Physics – General Physics
Scientific paper
2001-01-05
Physics
General Physics
31 pages pdf
Scientific paper
Recent SN1a data have probed deeper into space than ever before. Plotted as distance vs. recession speed, a disturbing non-linearity is found which has led to speculations about "dark energy" which somehow acts like anti-gravity. This study finds a full explanation in relativity theory. The metric of space shrinks, in the presence of a gravitational potential, V, by exp(V/c^2). Early in the big bang, when the SN1a's sent their signals, V was larger than now. By fitting the data to a relativistic model, we probe the metric of the early big bang. V, due to all mass in the big bang, is a billion times larger than that provided by earth gravity alone. The big bang is modeled as a sphere of constant density, of radius R_0 = cT. The metrics of time and distance shrink, each by alpha = exp(V/c^2, and this study finds the data fitted by 1/alpha = 1.55. Earlier, 1/alpha was much larger.
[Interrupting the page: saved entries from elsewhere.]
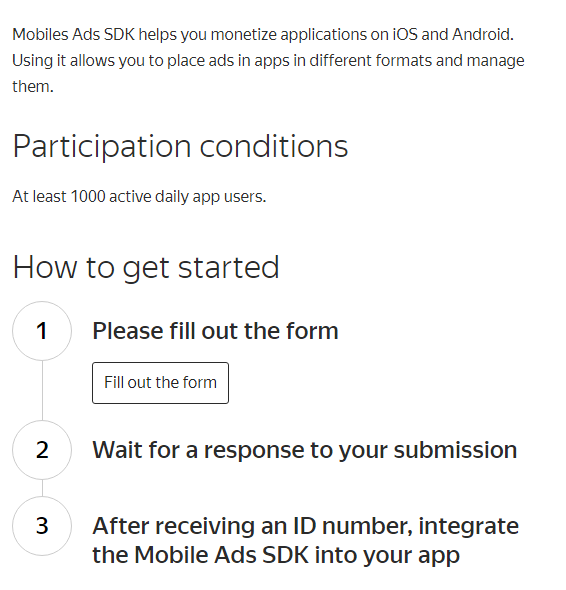Click the Mobile Ads SDK text in step 3
The height and width of the screenshot is (590, 566).
(222, 555)
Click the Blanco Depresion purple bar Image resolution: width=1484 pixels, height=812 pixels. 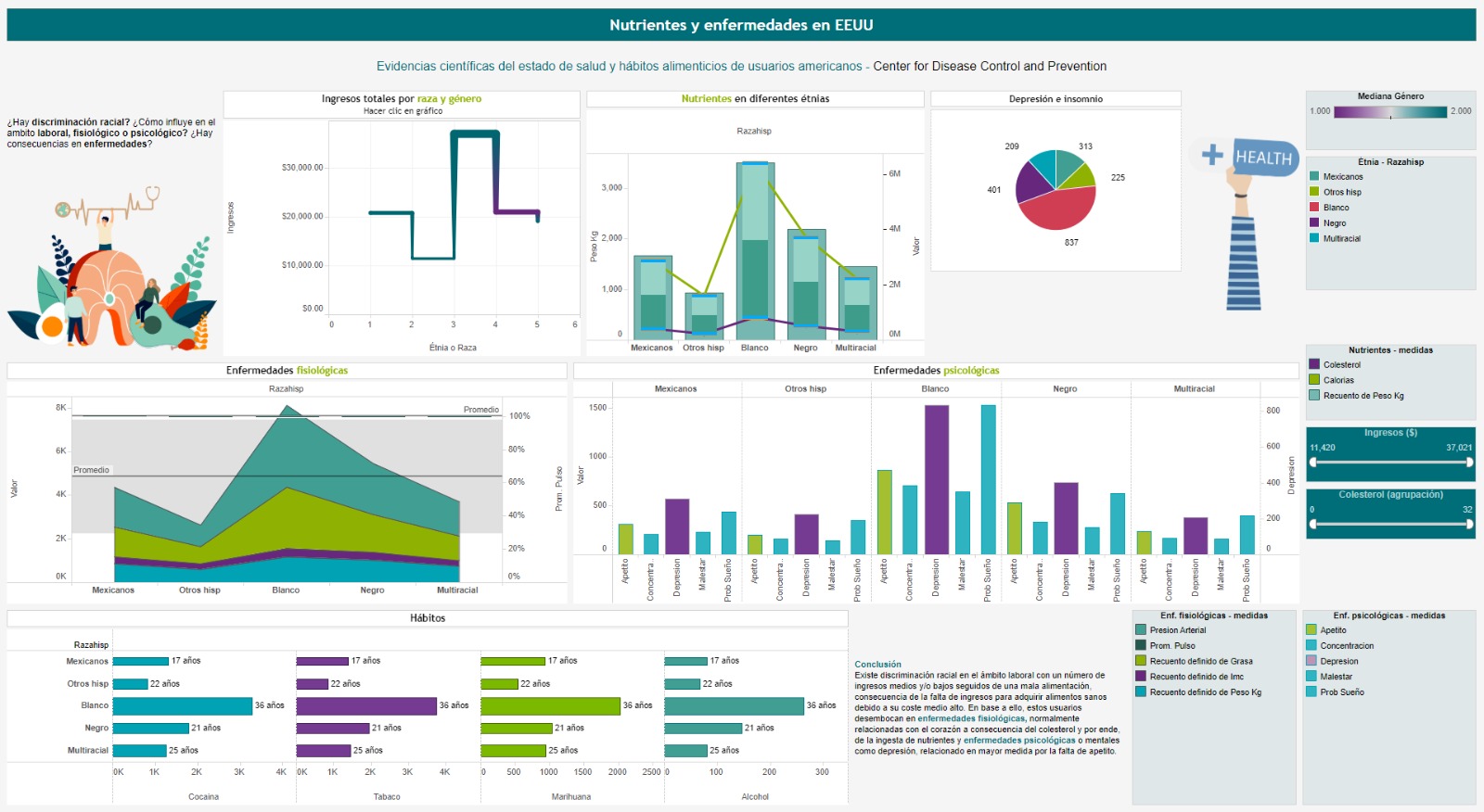[x=937, y=479]
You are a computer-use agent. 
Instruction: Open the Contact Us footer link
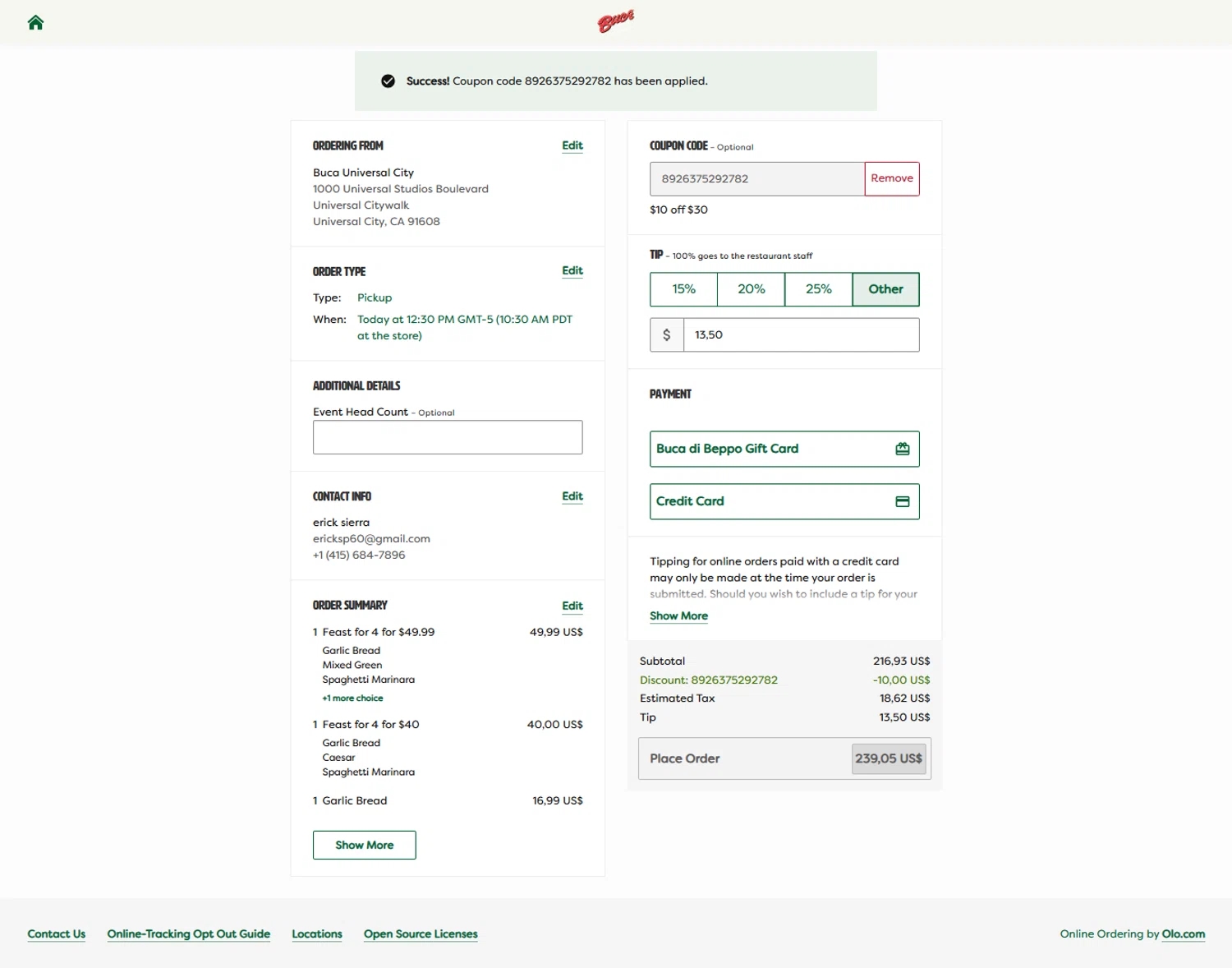(57, 933)
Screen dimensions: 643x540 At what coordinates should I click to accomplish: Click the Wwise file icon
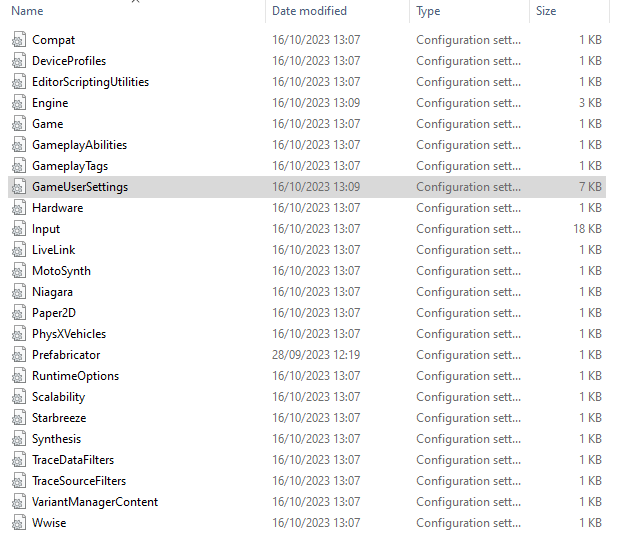click(x=19, y=523)
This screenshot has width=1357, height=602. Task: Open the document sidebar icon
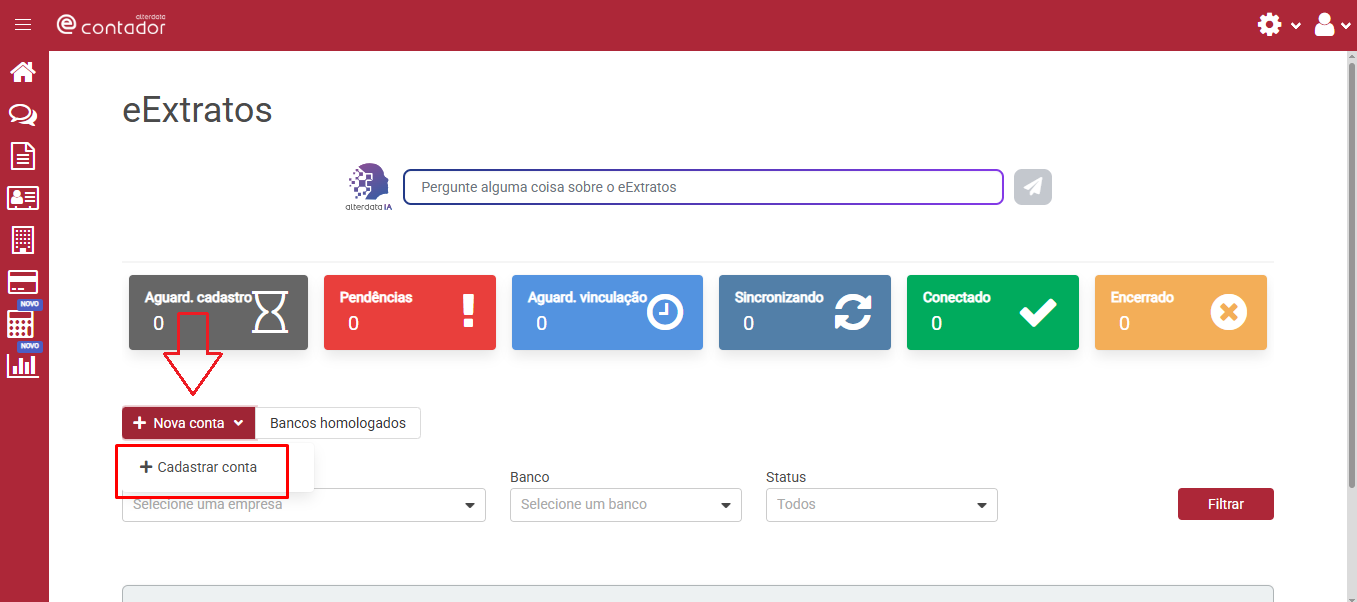tap(23, 156)
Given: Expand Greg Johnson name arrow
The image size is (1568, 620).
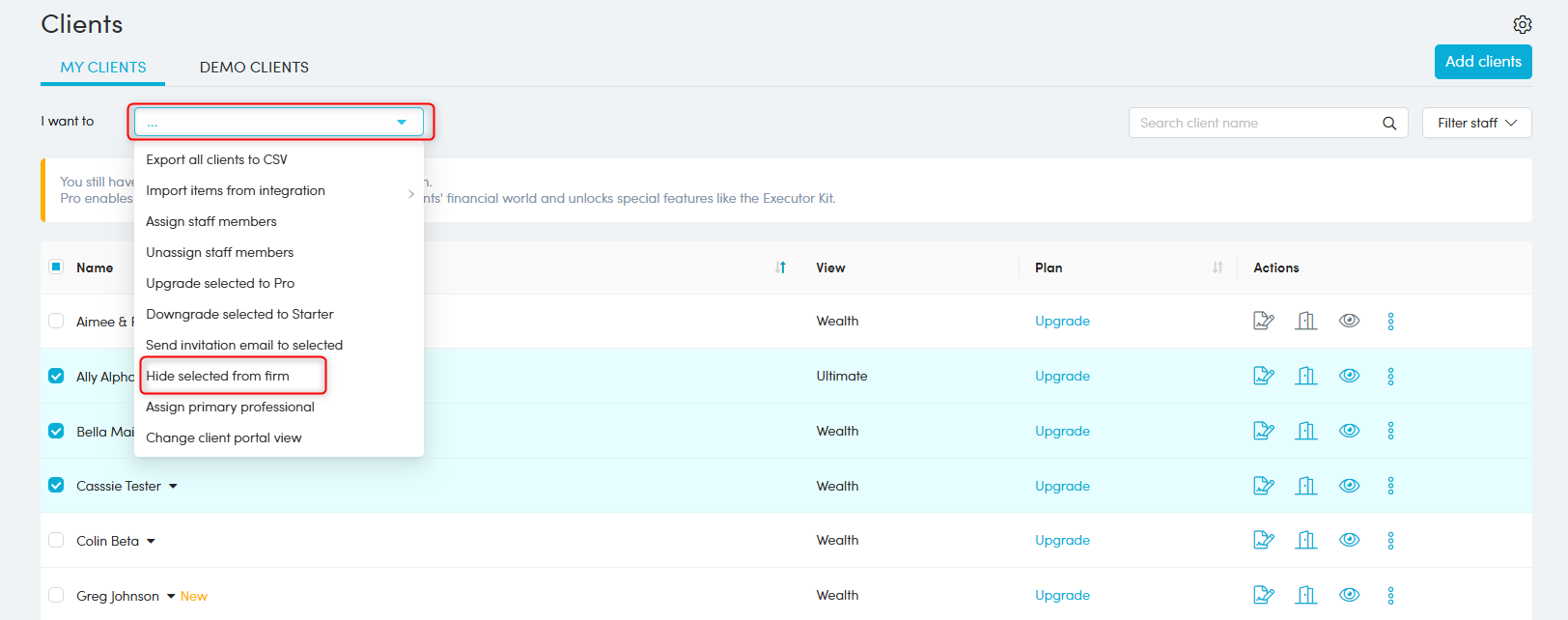Looking at the screenshot, I should click(x=171, y=596).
As with the deflection of starlight and the Shapiro time delay, gravity affects space like an index of refraction, n=1/alpha^2. The Hubble concept remains valid, but with geometric distance instead of optical distance. A 2-parameter fit to 3 sets of data finds T=16.24x10^9 years and total mass in our big bang is now M=6.03x10^52 kg (all in our metric). Because n, now 2.41, shrinks with time, all standards of M, L, and T (including atomic standards) are changing by a few parts per billion per decade and should be referenced to a time definite.